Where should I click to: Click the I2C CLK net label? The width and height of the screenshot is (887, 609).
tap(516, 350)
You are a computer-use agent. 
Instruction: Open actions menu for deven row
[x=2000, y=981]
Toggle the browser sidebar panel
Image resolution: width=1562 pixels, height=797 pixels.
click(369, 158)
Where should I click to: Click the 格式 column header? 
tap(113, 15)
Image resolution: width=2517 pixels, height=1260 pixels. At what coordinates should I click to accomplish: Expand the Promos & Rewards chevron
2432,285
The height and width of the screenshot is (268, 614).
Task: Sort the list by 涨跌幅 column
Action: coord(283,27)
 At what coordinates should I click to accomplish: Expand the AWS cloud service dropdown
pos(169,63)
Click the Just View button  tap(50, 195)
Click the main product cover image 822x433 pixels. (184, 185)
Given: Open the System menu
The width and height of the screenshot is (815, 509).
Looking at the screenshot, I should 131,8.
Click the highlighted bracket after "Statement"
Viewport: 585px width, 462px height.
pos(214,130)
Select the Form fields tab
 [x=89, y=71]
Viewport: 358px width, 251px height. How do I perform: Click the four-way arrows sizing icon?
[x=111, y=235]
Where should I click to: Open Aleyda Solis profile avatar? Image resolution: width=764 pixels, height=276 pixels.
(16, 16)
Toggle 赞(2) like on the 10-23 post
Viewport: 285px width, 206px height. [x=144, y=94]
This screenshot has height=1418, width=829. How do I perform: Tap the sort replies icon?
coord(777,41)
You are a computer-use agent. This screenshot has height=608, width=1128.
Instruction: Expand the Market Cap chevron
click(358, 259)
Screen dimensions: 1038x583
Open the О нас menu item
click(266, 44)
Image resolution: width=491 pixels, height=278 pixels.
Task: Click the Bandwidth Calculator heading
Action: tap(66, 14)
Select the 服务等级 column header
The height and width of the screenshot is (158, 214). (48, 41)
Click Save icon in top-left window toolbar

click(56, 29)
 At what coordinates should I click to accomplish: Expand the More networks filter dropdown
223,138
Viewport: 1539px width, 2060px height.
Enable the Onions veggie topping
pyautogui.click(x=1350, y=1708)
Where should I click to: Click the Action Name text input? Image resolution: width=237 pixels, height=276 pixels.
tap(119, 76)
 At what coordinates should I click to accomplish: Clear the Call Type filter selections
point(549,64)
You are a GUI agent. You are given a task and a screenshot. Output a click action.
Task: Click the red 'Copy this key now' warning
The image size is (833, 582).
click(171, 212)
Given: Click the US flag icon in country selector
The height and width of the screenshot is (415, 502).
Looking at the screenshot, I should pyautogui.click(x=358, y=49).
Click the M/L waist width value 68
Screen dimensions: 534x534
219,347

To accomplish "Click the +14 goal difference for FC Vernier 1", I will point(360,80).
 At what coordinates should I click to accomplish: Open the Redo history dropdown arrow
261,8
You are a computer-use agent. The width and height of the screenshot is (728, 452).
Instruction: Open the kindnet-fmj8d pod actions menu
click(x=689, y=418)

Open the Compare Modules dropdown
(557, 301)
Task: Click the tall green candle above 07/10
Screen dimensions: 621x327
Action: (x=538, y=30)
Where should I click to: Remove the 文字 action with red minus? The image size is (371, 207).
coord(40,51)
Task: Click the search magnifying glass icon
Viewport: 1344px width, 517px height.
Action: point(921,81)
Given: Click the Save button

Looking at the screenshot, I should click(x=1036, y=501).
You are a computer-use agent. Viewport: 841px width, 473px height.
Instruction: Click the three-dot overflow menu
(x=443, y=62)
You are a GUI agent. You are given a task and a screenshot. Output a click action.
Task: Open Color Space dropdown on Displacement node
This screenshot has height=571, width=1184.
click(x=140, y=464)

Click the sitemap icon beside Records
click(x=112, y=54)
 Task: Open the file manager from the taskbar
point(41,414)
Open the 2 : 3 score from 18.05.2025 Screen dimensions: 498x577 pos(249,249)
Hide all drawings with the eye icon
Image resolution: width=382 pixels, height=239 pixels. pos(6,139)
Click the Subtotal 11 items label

TASK ITEM:
Go through the data above and return every line exactly.

RESULT OF THE TASK:
Where should I click to: Click the I2C CLK net label? The width and height of the screenshot is (887, 609).
tap(516, 350)
You are a computer-use agent. 
Instruction: Open actions menu for deven row
[x=2000, y=981]
Toggle the browser sidebar panel
Image resolution: width=1562 pixels, height=797 pixels.
click(369, 158)
Where should I click to: Click the 格式 column header? 
tap(113, 15)
Image resolution: width=2517 pixels, height=1260 pixels. At what coordinates should I click to accomplish: Expand the Promos & Rewards chevron
2432,285
The height and width of the screenshot is (268, 614).
Task: Sort the list by 涨跌幅 column
Action: coord(283,27)
 At what coordinates should I click to accomplish: Expand the AWS cloud service dropdown
pos(169,63)
Click the Just View button  tap(50, 195)
Click the main product cover image 822x433 pixels. (184, 185)
Given: Open the System menu
The width and height of the screenshot is (815, 509).
Looking at the screenshot, I should 131,8.
Click the highlighted bracket after "Statement"
Viewport: 585px width, 462px height.
pos(214,130)
Select the Form fields tab
 [x=89, y=71]
Viewport: 358px width, 251px height. How do I perform: Click the four-way arrows sizing icon?
[x=111, y=235]
Where should I click to: Open Aleyda Solis profile avatar? Image resolution: width=764 pixels, height=276 pixels.
(16, 16)
Toggle 赞(2) like on the 10-23 post
Viewport: 285px width, 206px height. [x=144, y=94]
This screenshot has height=1418, width=829. How do I perform: Tap the sort replies icon?
coord(777,41)
You are a computer-use agent. This screenshot has height=608, width=1128.
Instruction: Expand the Market Cap chevron
click(358, 259)
Screen dimensions: 1038x583
Open the О нас menu item
click(266, 44)
Image resolution: width=491 pixels, height=278 pixels.
Task: Click the Bandwidth Calculator heading
Action: tap(66, 14)
Select the 服务等级 column header
The height and width of the screenshot is (158, 214). (48, 41)
Click Save icon in top-left window toolbar

click(56, 29)
 At what coordinates should I click to accomplish: Expand the More networks filter dropdown
223,138
Viewport: 1539px width, 2060px height.
Enable the Onions veggie topping
pyautogui.click(x=1350, y=1708)
Where should I click to: Click the Action Name text input? Image resolution: width=237 pixels, height=276 pixels.
tap(119, 76)
 At what coordinates should I click to accomplish: Clear the Call Type filter selections
point(549,64)
You are a GUI agent. You are given a task and a screenshot. Output a click action.
Task: Click the red 'Copy this key now' warning
The image size is (833, 582).
click(171, 212)
Given: Click the US flag icon in country selector
The height and width of the screenshot is (415, 502).
Looking at the screenshot, I should pyautogui.click(x=358, y=49).
Click the M/L waist width value 68
Screen dimensions: 534x534
219,347

To accomplish "Click the +14 goal difference for FC Vernier 1", I will point(360,80).
 At what coordinates should I click to accomplish: Open the Redo history dropdown arrow
261,8
You are a computer-use agent. The width and height of the screenshot is (728, 452).
Instruction: Open the kindnet-fmj8d pod actions menu
click(x=689, y=418)

Open the Compare Modules dropdown
(557, 301)
Task: Click the tall green candle above 07/10
Screen dimensions: 621x327
Action: (x=538, y=30)
Where should I click to: Remove the 文字 action with red minus? The image size is (371, 207).
coord(40,51)
Task: Click the search magnifying glass icon
Viewport: 1344px width, 517px height.
Action: point(921,81)
Given: Click the Save button

Looking at the screenshot, I should click(x=1036, y=501).
You are a computer-use agent. Viewport: 841px width, 473px height.
Instruction: Click the three-dot overflow menu
(x=443, y=62)
You are a GUI agent. You are given a task and a screenshot. Output a click action.
Task: Open Color Space dropdown on Displacement node
This screenshot has height=571, width=1184.
click(x=140, y=464)

Click the sitemap icon beside Records
click(x=112, y=54)
 Task: Open the file manager from the taskbar
point(41,414)
Open the 2 : 3 score from 18.05.2025 Screen dimensions: 498x577 pos(249,249)
Hide all drawings with the eye icon
Image resolution: width=382 pixels, height=239 pixels. pos(6,139)
Click the Subtotal 11 items label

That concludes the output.